** Direction 1 **
In the commentary on Russian-American relations, reproduce the passage starting at "The point of" and ending at "main enemy again.".
** Direction 2 **
Turn the paragraph of the commentary on Russian-American relations that begins "The idea of confronting the whole world" into a short bulleted list that keeps its main facts.
** Direction 3 **
Answer these questions from the commentary on Russian-American relations:
(a) In which city were the talks with NATO held?
(b) In Soviet times, what was the first "threat" named before NATO?
(c) What is the point of Vladimir Putin's foreign policy?

** Page excerpt **
+-------+

Russian-American relations are looking more and more like a high-school rivalry between a dumb-ass bully and an intelligent boy from a good family who does not like to fight. The leader of the local scum realizes he is incapable of pleasing his classmates, so he tries to keep them in fear by waving his fists.
The point of Vladimir Putin’s foreign policy is to assert himself in the international arena. Inheriting the Soviet tradition, and realizing that authoritarian Russia is close only to rogue states, the Kremlin leadership is trying to make the outside world if not respect it, then at least fear it.
Such a style of behavior is easy to explain. Confrontation is the only thing that can somehow justify this endless usurpation of power by Vladimir Putin. The so-called hostile environment and the image of Russia as a “besieged fortress” provide an excuse for emergency measures and the ban on political competition. In Soviet times, such a “threat” was the capitalist world, and then NATO. The scant imagination of the current Kremlin leadership was only enough to repeat stale Soviet stereotypes: NATO is Russia’s main enemy again.
The idea of confronting the whole world and protecting “offended Russia” materializes in two ways. The hard way consists of military operations in places where effective countermeasures are not expected. The soft method consists of endless negotiations whose purpose isn’t to find an acceptable solution, but to continuously build up tension and keep the situation in limbo. The current Russian authorities are skillfully using both instruments.
The recent agenda included talks with the United States in Geneva, with NATO in Brussels, and with the OSCE in Vienna. Negotiations were not supposed to end with anything positive. They are simply a way for Russian authoritarianism to assert itself on the international stage. Russian requirements were obviously unacceptable for the West, both in form and in substance: an ultimatum, creation of spheres of influence, deciding the fate of other countries behind their backs, an emphasis on willingness to use military force.

+-------+

** Extracted data **
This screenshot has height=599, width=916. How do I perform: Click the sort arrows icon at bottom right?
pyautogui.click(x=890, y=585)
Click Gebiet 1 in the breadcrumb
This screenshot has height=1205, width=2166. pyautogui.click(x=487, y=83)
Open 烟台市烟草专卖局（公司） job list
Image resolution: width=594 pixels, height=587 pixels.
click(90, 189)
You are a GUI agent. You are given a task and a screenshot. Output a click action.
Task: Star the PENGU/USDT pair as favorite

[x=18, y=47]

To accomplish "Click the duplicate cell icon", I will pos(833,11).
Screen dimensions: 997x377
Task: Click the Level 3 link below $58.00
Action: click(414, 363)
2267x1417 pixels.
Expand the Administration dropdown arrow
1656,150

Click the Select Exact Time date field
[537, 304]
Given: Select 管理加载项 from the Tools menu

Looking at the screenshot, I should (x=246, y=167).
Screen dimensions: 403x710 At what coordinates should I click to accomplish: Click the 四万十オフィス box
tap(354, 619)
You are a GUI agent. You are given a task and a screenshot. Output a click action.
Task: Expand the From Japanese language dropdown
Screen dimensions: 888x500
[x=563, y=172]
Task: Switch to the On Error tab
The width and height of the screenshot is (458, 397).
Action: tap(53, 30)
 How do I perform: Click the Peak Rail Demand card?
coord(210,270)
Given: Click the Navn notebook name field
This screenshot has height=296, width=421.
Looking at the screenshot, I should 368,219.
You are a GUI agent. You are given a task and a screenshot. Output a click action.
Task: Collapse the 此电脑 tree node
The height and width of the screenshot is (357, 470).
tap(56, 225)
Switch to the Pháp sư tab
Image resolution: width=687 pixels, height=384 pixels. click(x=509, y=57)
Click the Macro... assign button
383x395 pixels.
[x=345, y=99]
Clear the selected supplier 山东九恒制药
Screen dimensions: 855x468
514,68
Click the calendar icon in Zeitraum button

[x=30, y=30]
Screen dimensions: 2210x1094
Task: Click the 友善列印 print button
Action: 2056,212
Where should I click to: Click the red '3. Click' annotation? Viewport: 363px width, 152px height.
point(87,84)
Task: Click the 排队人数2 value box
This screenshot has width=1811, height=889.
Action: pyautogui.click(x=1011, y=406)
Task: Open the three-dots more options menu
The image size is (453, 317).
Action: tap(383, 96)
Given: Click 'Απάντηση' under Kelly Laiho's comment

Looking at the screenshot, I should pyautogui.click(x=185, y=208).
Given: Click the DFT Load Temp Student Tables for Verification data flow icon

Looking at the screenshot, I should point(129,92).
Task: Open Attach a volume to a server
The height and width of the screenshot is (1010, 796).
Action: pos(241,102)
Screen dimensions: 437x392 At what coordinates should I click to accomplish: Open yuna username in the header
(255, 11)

+-------+

** Full answer 1 **
The point of Vladimir Putin’s foreign policy is to assert himself in the international arena. Inheriting the Soviet tradition, and realizing that authoritarian Russia is close only to rogue states, the Kremlin leadership is trying to make the outside world if not respect it, then at least fear it.
Such a style of behavior is easy to explain. Confrontation is the only thing that can somehow justify this endless usurpation of power by Vladimir Putin. The so-called hostile environment and the image of Russia as a “besieged fortress” provide an excuse for emergency measures and the ban on political competition. In Soviet times, such a “threat” was the capitalist world, and then NATO. The scant imagination of the current Kremlin leadership was only enough to repeat stale Soviet stereotypes: NATO is Russia’s main enemy again.

** Full answer 2 **
- The idea of confronting the world and protecting "offended Russia" takes two forms.
- The hard way: military operations where effective countermeasures are not expected.
- The soft way: endless negotiations meant not to reach a solution but to build up tension and keep the situation in limbo.
- The current Russian authorities skillfully use both.

** Full answer 3 **
(a) Brussels.
(b) The capitalist world.
(c) To assert himself in the international arena.